Liquid Staking

Links

• https://github.com/Cyfrin/2024-09-stakelink/blob/f5824f9ad67058b24a2c08494e51ddd7efdbb90b/contracts/linkStaking/FundFlowController.sol#L32

• https://docs.stake.link/link-staking-contracts/fundflowcontroller#timeoflastupdatebygroup

Description

The timeOfLastUpdateByGroup variable within the FundFlowController contract is expected to store timestamps for the last updates of individual vault groups. However, a discrepancy was discovered between the code implementation and the official documentation. The documentation describes timeOfLastUpdateByGroup as a uint64 value. This implies that each timestamp is stored as a single 64-bit unsigned integer, sufficient to represent Unix timestamps.

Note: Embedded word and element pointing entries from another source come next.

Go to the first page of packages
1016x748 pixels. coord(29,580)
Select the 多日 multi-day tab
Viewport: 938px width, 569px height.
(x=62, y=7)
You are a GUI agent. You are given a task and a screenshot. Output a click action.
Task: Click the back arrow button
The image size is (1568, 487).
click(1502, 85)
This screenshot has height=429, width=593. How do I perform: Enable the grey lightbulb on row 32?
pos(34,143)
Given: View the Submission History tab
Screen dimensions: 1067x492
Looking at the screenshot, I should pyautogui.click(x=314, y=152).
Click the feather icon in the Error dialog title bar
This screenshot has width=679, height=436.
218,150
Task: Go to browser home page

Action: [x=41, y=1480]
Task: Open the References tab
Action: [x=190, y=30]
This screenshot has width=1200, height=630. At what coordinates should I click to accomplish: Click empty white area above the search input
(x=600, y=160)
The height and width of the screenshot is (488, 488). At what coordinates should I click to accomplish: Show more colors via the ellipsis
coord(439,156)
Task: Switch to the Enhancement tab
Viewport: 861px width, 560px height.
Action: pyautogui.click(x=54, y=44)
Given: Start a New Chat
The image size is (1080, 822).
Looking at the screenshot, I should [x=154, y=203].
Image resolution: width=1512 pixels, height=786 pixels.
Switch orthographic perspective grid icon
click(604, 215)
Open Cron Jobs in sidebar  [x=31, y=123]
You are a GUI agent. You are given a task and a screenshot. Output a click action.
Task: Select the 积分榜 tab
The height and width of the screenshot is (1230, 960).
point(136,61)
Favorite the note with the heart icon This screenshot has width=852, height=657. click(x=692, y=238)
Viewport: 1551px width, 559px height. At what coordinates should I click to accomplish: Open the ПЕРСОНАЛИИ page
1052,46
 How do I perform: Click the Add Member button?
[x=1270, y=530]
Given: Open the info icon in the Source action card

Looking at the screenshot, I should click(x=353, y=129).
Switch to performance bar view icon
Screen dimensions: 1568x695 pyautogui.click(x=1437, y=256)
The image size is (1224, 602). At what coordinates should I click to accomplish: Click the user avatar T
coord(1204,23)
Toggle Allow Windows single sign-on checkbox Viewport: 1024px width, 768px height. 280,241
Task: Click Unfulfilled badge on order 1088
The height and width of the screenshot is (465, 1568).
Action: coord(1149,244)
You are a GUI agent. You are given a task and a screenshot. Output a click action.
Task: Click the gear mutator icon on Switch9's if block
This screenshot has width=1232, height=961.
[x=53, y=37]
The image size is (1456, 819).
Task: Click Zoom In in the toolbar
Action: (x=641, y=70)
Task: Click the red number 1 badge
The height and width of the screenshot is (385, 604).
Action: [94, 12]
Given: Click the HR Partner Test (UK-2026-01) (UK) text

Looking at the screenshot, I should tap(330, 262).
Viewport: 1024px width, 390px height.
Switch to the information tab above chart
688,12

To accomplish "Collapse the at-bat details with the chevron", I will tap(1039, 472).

The actual implementation uses a uint256[] array, meaning that each vault group stores its timestamp as a 256-bit unsigned integer, with multiple timestamps recorded. This difference increases storage size and alters how the data is read or written.

Systems relying on the documented type may be configured to handle uint64 values. If the on-chain data is read as a uint256 array, it could lead to decoding errors, incorrect timestamp interpretations, or reverts in API queries. When the frontend or off-chain services query these timestamps, the returned data format might differ from expectations, potentially breaking functionality or displaying incorrect information.

Impact

Systems expecting uint64 timestamps may encounter issues when interacting with this contract, resulting in failed or delayed operations. Unnecessarily using uint256 increases gas consumption during operations involving timestamps. Any frontend or contract relying on the uint64 format for this variable might encounter reverts when the actual data structure differs.

Tools Used

Manual Review

Recommendations

Modify the type of timeOfLastUpdateByGroup from uint256[] to uint64[] to match the documentation and reduce storage size. This change will align the implementation with the documentation while also saving gas.